*Exercise:* Copy each line of the following data that contains "screenshot".

*Provided records:*

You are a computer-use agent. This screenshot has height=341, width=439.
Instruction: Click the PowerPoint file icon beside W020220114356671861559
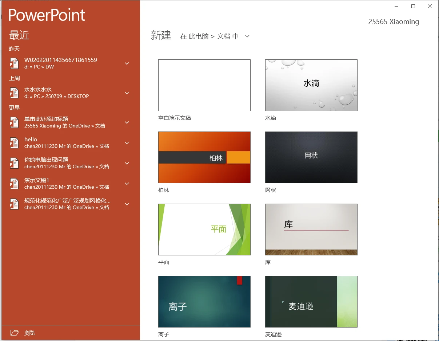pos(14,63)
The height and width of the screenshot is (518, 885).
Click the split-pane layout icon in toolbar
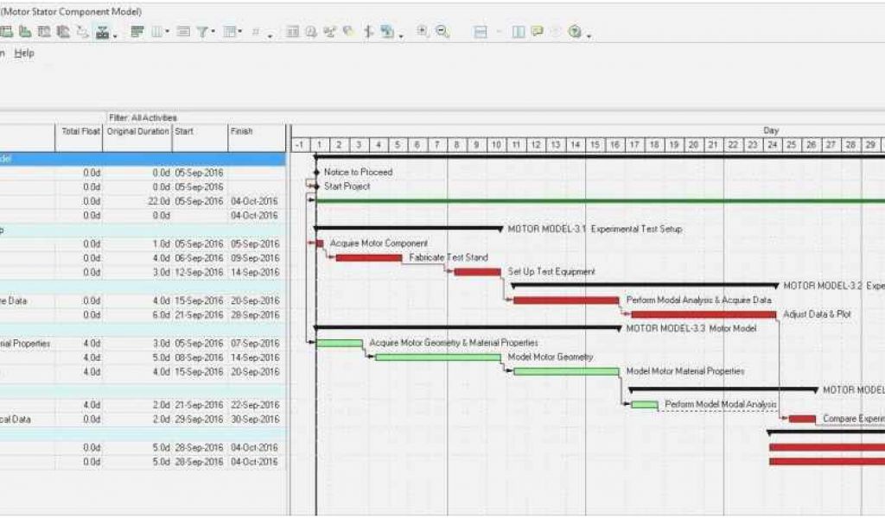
--
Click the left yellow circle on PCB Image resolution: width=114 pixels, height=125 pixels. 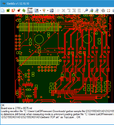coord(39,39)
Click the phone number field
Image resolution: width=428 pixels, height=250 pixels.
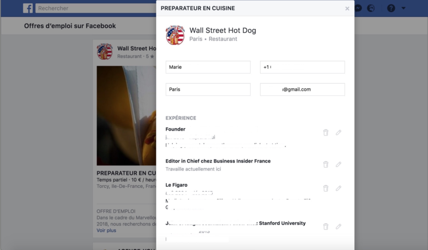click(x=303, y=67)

*Response box:*
You are a computer-use agent. This screenshot has height=341, width=439.
The height and width of the screenshot is (518, 885).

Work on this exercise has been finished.